Wij moeten eens een beetje meer verantwoordelijkheid willen nemen. Zoals het nu in Nederland gaat, gaat het niet goed. Recht op studie, recht op een baan, recht op zorg en alles moet betaald worden. Maar bepaalde dingen kun je ook uit jezelf doen. Aanpakken, dat moet je leren. Onze kinderen gingen tijdens hun studie gewoon het land op om asperges te steken.”
Afgelopen voorjaar ging het in Europa over vaccineren. U maakt zich zorgen over de dalende vaccinatiegraad. Hoe staat u tegenover mensen die gewetensbezwaar hebben tegen vaccineren?
„Daar heb ik respect voor, en ik heb dat altijd gezegd, in de Tweede Kamer en ook in Brussel. Maar je moet wel met die mensen in gesprek gaan: besef je goed wat het betekent, voor jezelf, voor je kinderen en ook voor anderen. Als je in gesprek bent, kom je soms tot andere afwegingen. We hadden het straks over Onze lieve Heer. Zelf zie ik het zo dat Hij ervoor zorgt dat mensen medicijnen hebben kunnen ontwikkelen, ook het inenten. Zegt de Bijbel ook niet dat je je talenten moet gebruiken? Daar valt ook de wetenschap onder. Wat voor mij trouwens niet betekent dat alles wat kan, ook mag. Ik denk aan het ingrijpen in de genetische eigenschappen van mensen. Sommigen vinden dat je zoiets moet kunnen doen als het helpt om ziekten te voorkomen. Zo’n doel moet dan wel goed worden vastgelegd, vind ik, want voor je het weet gaat het mis en wordt er weer gestreefd naar de perfecte mens.”

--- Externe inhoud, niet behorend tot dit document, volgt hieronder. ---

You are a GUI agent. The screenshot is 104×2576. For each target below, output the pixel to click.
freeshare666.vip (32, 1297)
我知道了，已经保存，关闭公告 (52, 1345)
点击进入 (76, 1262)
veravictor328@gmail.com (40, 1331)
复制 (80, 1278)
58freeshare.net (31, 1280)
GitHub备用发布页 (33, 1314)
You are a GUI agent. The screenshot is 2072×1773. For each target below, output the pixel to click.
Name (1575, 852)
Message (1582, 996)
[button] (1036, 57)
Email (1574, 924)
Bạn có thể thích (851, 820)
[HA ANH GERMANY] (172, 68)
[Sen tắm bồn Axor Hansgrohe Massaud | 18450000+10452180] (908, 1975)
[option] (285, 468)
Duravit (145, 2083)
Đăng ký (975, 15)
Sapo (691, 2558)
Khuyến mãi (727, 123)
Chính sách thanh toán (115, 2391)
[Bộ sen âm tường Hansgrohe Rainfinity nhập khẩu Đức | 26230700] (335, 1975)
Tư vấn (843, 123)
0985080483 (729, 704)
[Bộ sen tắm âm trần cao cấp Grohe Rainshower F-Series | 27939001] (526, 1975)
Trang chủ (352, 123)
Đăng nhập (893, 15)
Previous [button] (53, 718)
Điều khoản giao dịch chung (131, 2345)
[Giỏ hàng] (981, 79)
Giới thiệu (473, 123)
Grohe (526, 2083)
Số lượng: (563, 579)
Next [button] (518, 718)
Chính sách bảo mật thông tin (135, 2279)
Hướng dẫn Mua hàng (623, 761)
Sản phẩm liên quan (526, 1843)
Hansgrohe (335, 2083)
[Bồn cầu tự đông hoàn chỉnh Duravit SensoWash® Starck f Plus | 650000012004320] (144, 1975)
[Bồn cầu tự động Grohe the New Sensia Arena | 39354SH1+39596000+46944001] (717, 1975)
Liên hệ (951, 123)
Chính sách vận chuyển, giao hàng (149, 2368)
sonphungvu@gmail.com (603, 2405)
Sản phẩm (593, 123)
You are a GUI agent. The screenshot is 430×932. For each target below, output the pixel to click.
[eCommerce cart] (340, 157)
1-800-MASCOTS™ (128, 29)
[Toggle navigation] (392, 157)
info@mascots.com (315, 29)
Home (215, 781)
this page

U bent 65. Volgend jaar zijn er Europese verkiezingen. Doet u weer mee?
„Ze hebben mij gevraagd. Ik heb er goed over nagedacht. De helft van de parlementariërs is rond de 70, dus daarbij val ik niet uit de toon. Ik heb een jong team aan medewerkers. Natuurlijk heb ik het ook met het gezin besproken. Als Onze lieve Heer het mij gunt, ga ik er weer voor. Om het geld hoef ik het niet te doen. Maar stilzitten kan ik niet. Dan is het afgelopen met mij.”
Annie Schreijer-Pierik
Johanna Maria Gertruida Pierik wordt op 17 februari 1953 geboren op een boerderij in het Twentse buurtschap Markvelde. In 1974 trouwt ze met varkenshouder en akkerbouwer Jan Schreijer uit het naburige Hengevelde. Annie Schreijer-Pierik is in de jaren 80 bestuurslid van diverse plattelandsorganisaties en de lokale afdeling van het CDA. Van 1991 tot 1991 is ze lid van de gemeenteraad van Ambt Delden, van 1995 tot 1998 van de Provinciale Staten van Overijssel en van 1998 tot 2010 van de Tweede Kamer. In 2014 wordt ze gekozen tot lid van het Europees Parlement. Ze neemt zitting in de commissies voor Milieubeheer, Volksgezondheid en voedselveiligheid, Landbouw en plattelandsontwikkeling en Visserij. Jan en Annie Schreijer-Pierik zijn lid van de Rooms-Katholieke Kerk. Ze hebben drie kinderen en vijf kleinkinderen.